Inertial Measurement Unit Fall Detection Dataset (IMU Dataset) is a dataset devised to benchmark fall detection and prediction algorithms based on acceleration, angular velocity and magnetic fields of body-worn APDM Opal IMU sensors recording at 128 Hz at 7 body locations (right ankle, left ankle, right thigh, left thigh, head, sternum, and waist). Detailed description of the dataset and column names are in README.txt file.
Use of this dataset in publications must be acknowledged by referencing the following publication: - Omar Aziz, Magnus Musngi, Edward J. Park, Greg Mori, Stephen N. Robinovitch. "A comparison of accuracy of fall detection algorithms (threshold-based vs. machine learning) using waist-mounted tri-axial accelerometer signals from a comprehensive set of falls and non-fall trials". SpringerLink Med Biol Eng Comput (2017) 55: 45.
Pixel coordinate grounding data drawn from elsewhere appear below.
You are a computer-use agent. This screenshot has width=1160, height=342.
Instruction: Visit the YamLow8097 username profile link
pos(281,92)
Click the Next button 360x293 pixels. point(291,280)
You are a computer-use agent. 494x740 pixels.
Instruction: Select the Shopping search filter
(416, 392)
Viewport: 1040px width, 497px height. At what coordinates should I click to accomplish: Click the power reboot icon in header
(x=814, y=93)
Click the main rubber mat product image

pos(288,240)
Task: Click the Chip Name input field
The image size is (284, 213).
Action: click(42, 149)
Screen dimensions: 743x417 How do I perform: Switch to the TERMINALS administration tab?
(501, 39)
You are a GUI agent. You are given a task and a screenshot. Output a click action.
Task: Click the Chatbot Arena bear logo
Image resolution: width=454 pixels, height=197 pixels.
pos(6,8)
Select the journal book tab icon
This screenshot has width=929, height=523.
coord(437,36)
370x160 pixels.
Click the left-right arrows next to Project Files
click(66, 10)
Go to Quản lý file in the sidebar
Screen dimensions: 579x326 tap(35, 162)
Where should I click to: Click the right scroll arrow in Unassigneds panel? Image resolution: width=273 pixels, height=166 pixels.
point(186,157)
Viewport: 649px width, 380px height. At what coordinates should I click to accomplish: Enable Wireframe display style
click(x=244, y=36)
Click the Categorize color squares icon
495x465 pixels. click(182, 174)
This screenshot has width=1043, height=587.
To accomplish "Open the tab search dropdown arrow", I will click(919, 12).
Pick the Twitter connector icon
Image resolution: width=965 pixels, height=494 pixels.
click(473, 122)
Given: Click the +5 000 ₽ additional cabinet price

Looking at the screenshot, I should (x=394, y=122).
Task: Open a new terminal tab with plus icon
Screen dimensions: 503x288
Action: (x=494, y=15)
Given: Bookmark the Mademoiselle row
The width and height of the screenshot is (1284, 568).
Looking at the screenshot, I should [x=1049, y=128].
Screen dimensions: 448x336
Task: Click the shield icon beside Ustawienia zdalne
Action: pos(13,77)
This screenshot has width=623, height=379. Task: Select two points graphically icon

We also appreciate if you drop us an email (stever@sfu.ca and oaziz@sfu.ca) to inform us of any publication using this dataset, so we can point to your publication on our webpage.
Format of data is tabular and content type is sensor data. Software used was Excel.
Confidentiality declaration: The dataset does not contain personal identifiable information. All human subjects provided written consent prior to data collection.
This dataset was originally deposited in the Simon Fraser University institutional repository.